- Born: December 26, 1966 (age 59) Ibusuki, Kagoshima, Japan
- Nationality: Japanese
- Area: Manga artist
- Notable works: Sanban-chō Hagiwara-ya no Bijin Love Song

= Keiko Nishi =

Japanese manga artist (born 1966)

Keiko Nishi (西 炯子, Nishi Keiko) is a Japanese manga artist.

==Life==
After graduating from Kagoshima Prefectural Ibusuki High School, she attended Tsuru University from where she graduated with a degree in Japanese literature. While still attending Tsuru University, Nishi made her professional manga debut in 1988 with the short story "Matteiru yo" in Shogakukan's manga magazine Petit Flower. After her debut, she stopped publishing manga and was working as an elementary school teacher. Eventually, she took up manga again because of financial reasons. Her definitive works include Sanban-chō Hagiwara-ya no Bijin and Love Song.

==Style==
Nishi was inspired by manga artists Fusako Kuramochi and Yoshikazu Yasuhiko.

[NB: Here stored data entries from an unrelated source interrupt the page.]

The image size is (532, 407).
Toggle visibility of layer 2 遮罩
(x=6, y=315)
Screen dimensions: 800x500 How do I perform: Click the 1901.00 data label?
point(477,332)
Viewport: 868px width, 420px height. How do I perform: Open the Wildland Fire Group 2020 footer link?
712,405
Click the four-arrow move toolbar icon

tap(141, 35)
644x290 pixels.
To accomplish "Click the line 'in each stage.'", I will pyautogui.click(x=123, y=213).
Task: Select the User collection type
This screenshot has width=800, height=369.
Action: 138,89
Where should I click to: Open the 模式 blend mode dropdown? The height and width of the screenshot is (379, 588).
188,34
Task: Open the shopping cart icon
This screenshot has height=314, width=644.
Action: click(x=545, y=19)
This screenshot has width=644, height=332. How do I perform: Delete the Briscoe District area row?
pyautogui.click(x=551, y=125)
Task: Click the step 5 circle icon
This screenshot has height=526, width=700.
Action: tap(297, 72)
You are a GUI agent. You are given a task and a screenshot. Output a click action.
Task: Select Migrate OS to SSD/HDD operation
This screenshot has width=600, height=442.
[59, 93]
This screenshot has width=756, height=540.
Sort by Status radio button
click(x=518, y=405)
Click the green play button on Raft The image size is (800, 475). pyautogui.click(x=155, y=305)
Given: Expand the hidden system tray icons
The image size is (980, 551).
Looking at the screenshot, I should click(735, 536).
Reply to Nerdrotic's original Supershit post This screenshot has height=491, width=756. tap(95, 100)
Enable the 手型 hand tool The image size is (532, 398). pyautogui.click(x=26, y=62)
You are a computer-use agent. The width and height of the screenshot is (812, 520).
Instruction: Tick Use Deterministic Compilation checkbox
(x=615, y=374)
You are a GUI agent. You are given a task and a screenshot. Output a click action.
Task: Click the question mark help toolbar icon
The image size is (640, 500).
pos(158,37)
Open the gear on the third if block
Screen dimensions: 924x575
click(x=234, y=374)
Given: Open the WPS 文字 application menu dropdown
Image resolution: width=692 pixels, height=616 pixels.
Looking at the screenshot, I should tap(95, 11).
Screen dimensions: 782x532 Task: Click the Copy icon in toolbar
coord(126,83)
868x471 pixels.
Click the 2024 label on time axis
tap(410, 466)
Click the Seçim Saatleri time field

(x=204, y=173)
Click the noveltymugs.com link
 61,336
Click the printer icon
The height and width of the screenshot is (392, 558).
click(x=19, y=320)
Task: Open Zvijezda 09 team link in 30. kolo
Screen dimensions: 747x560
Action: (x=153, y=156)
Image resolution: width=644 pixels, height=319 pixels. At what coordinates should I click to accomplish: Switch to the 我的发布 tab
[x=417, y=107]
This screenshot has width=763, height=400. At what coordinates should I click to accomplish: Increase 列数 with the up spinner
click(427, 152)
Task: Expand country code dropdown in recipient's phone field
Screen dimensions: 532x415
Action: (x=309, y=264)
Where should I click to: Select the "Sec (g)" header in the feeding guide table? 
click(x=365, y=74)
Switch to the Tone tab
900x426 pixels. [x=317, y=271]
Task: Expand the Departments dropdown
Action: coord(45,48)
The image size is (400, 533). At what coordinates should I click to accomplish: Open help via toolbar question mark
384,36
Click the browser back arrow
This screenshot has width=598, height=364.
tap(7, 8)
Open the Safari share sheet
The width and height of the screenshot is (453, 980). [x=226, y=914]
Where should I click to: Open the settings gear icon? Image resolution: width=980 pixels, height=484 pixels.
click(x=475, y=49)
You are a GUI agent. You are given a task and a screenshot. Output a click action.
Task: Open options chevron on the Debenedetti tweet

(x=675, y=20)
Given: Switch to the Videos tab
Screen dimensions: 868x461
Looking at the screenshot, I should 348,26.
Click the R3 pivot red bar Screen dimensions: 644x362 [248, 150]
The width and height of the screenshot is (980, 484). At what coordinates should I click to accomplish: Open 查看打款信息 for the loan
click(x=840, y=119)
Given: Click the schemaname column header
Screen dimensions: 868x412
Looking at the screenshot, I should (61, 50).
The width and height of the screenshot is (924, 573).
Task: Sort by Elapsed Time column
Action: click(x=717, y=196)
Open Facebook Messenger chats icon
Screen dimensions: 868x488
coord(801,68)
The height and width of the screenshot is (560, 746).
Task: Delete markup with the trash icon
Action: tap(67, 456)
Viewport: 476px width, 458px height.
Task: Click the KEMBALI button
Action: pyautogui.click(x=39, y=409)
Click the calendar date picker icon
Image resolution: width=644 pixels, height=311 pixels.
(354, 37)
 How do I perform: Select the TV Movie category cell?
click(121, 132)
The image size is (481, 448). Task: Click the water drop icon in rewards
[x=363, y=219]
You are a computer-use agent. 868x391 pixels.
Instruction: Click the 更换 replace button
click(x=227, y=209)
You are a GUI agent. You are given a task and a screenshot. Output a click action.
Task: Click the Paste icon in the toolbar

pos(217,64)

After completing a draft with pencil, she starts the inking process of her pages using a G pen also for thin lines. She then adds more detailed lines with a Maru pen.

==Legacy==
Rachel Thorn described her in the mid-1990s as "one of the most popular and respected artists of her (twenty-something) generation." Her former assistants include Peppe.

Her manga series Otoko no Isshō was nomininated for the Manga Taishō in 2010 and, in the same year, was among the jury-selected works at the Japan Media Arts Festival. She herself has been in the festival's jury for manga from 2019 until 2021.

==Works==

Cover of Love Song.

- Sanban-chō Hagiwara-ya no Bijin (三番町萩原屋の美人, 1991–2000)
- Love Song (October 1993, ISBN 4-09-172026-9, Shogakukan)
  - Love Song (1998-04-05, ISBN 1-56931-255-9, Viz Communications)
- STAY (2002-2006)
- Kyudo Boys (ひらひらひゅ〜ん, 2006–2010)
- Denpa no hito yo (2007)
- Nisan to Boku (2008-2011)
- Otoko no Isshō (2008–2012)
- Ane no Kekkon (姉の結婚, 2010–2014)
- Koi to Gunkan (恋と軍艦, 2011–2015)
- Otō-san, Chibi ga Inakunarimashita (お父さん、チビがいなくなりました, 2013–2015)
- Katsu Curry no Hi (カツカレーの日, 2014–2015)
- Shiro ga Ite (シロがいて, 2015–2018)
- Ta-tan (たーたん, 2015–2024)
- Hatsukoi no Sekai (初恋の世界, 2016–2024)
- Koi to Kokkai (恋と国会, 2018-hiatus)
- Sayonara Gohan (さよならごはん, 2024-present)
- Acchanchi (あっちゃんち, 2024-present)

===Anthologies===
- Four Shōjo Stories (February 1996, ISBN 1-56931-055-6, Viz Communications, two stories)

=== Short stories ===
- Promise (January 1994, Viz Flower Comics). Manga in a floppy comics format. The book contains two stories: Promise and Since You've Been Gone which were then included in the Four Shōjo Stories anthology. It's the first shojo manga ever legally published in the United States.